La Bourse de Paris progresse, tiraillée entre risques d'inflation, résultats et géopolitiques
La Bourse de Paris a terminé en hausse lundi après un départ à la baisse, tiraillée entre risques d'inflation, taux élevés et annonces géopolitiques.
Après son rebond, la Bourse a terminé en hausse de 36,89 points (+0,49%) mais reste en dessous du seuil des 8.000 points après les reculs de la semaine dernière (7.987,49 points).

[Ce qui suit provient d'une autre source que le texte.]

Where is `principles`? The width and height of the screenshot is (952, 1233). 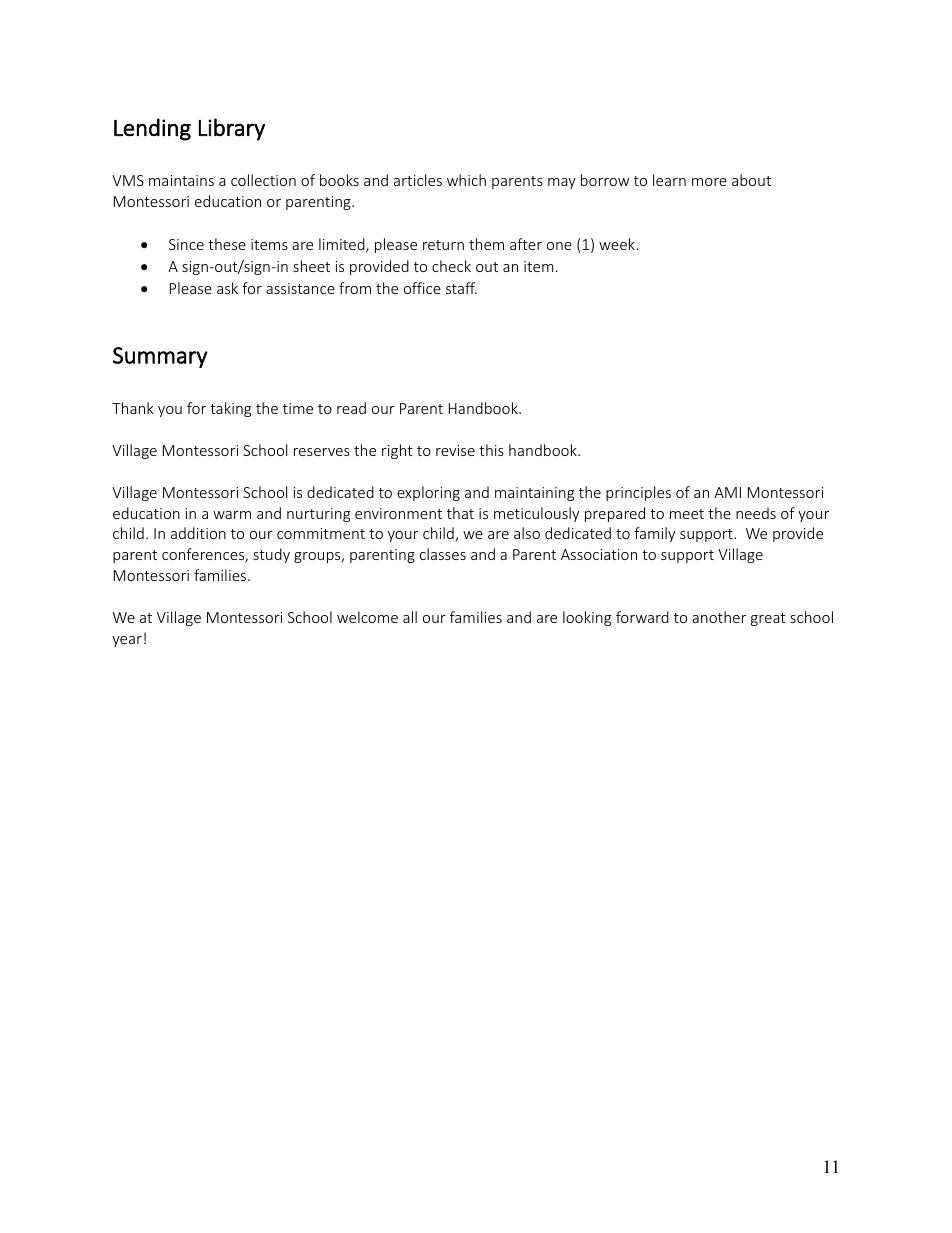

"On sent que le marché est taraudé entre plusieurs forces différentes", résume Raphaël Thuin, directeur des stratégies de marché de capitaux chez Tikehau.

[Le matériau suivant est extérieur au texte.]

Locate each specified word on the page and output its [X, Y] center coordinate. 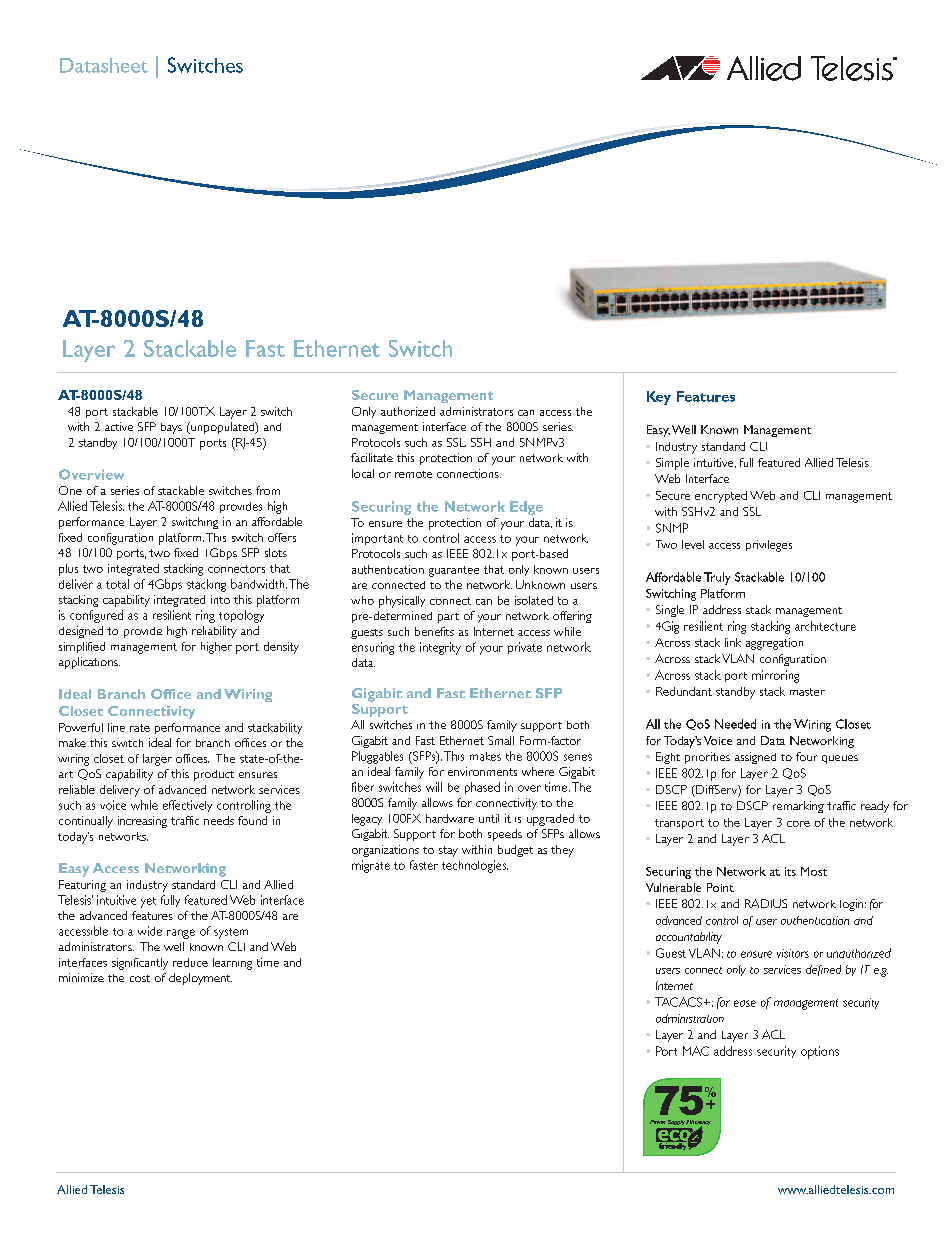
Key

Côté face, les bons résultats des entreprises "continuent de renforcer la conviction des marchés qu'il y a de la valeur", explique-t-il à l'AFP lundi.
"Mais il y a des inquiétudes autour de la stagflation", ajoute-t-il, référence au cauchemar des responsables économiques depuis les chocs pétroliers des années 1970 : une croissance faible couplée à une hausse des prix.
A Paris et en Europe, les marchés ont rebondi quand l'Iran a répondu à une nouvelle proposition des Etats-Unis pour mettre fin durablement à guerre au Moyen-Orient et pour rouvrir le détroit d'Ormuz.
En revanche, l'information n'a impacté que très provisoirement les cours pétroliers, qui sont remontés après la publication d'un article par le site Axios selon lequel les Etats-Unis jugent insuffisante la dernière proposition d'accord de l'Iran, d'après un haut responsable américain.
En fin de journée, le Brent de la mer du Nord, référence du brut en Europe, semblait s'installer durablement au-dessus des 110 dollars (111 dollars, + 1.60%).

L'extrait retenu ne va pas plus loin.